I think they could make it work with the unification wars. Be a while before they get round to that though.


----------



## Stephen74 (Oct 1, 2010)

The two lost legions is perhaps the only boundary that would be very hard to cross because they have chosen to keep those secret. Still, a book about them would fly off the shelves so if they ever need a guaranteed cash injection. Lost Legions it is. They could charge stupid money and people would be desperate to hand over their cash.


----------



## Doelago (Nov 29, 2009)

Dark Age of Technology, Age of Strife, Unification Wars are all eras that I think should not be touched beyond what they are currently doing. I‘d hate it if all the mythical elements of the 40k universe were explored in great detail.


----------



## aerogems (May 16, 2013)

MontytheMighty said:


> Yes but for some people, it destroys "the mystery". If a writer/writers could make the 2 lost legions and their fates interesting, would you want a book/books focusing on them?
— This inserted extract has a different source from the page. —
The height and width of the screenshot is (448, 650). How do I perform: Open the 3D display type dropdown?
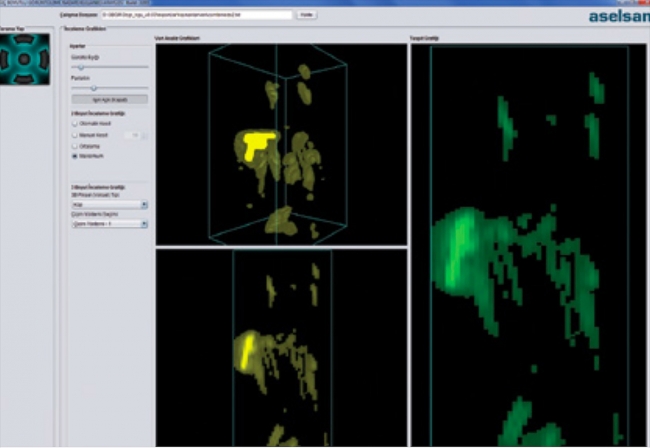click(109, 204)
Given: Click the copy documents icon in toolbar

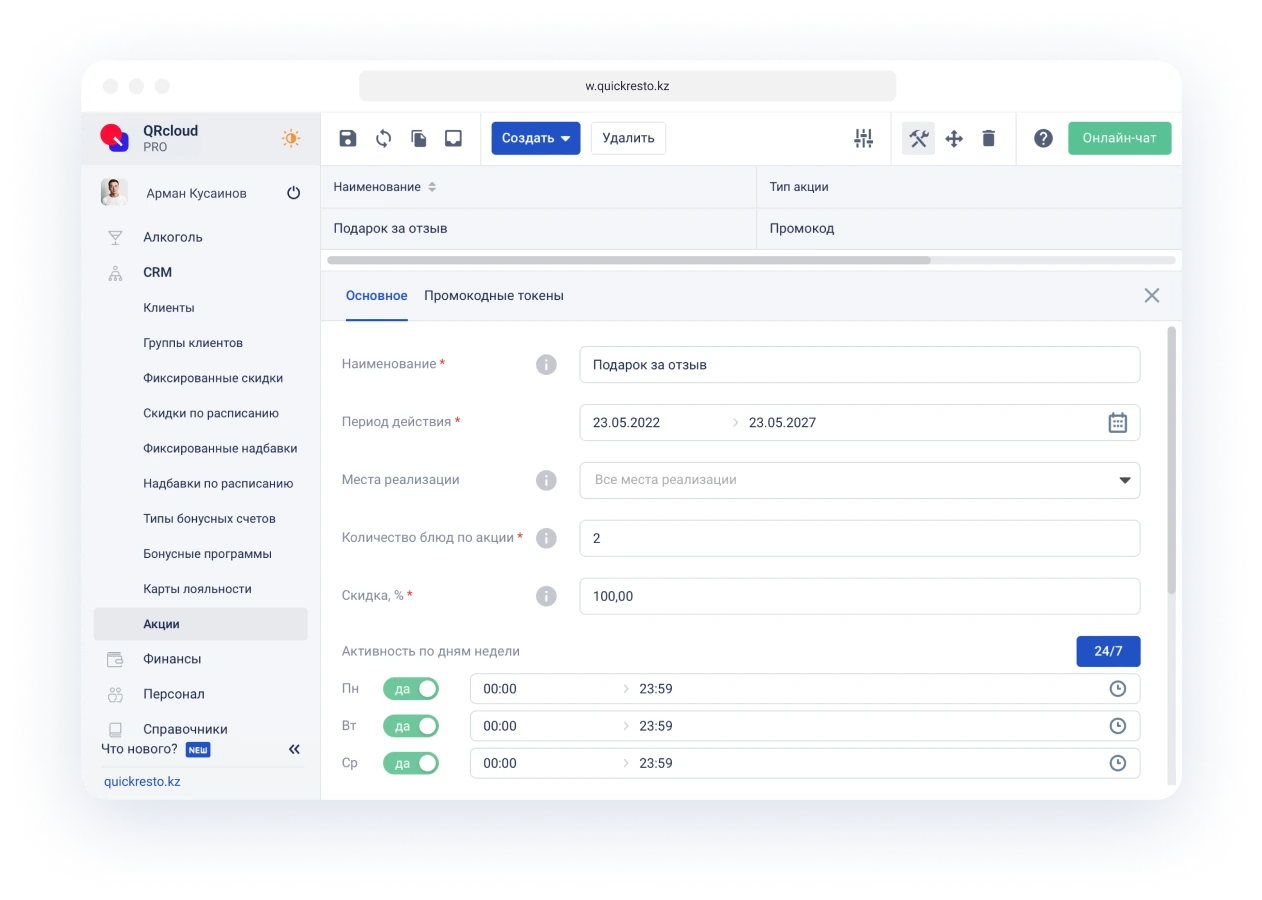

Personally, I get a little tired of people who kind of hold the rest of us hostage because they want things a particular way. Instead of denying the rest of us even the option, they could simply NOT read the books. If, for example, there were a couple of books on the two "lost" legions, all the people who are wanting to maintain the mystery have to do is NOT READ the books. There's pretty much nothing easier than inaction. If they have some kind of compulsion whereby they have to read every single HH/40K book published, that's not my problem, the problem for BL or anyone else who might be interested in these books. THEY are the ones with the problem, let them be the ones to get help for it instead of making the rest of us suffer because of their poor impulse control.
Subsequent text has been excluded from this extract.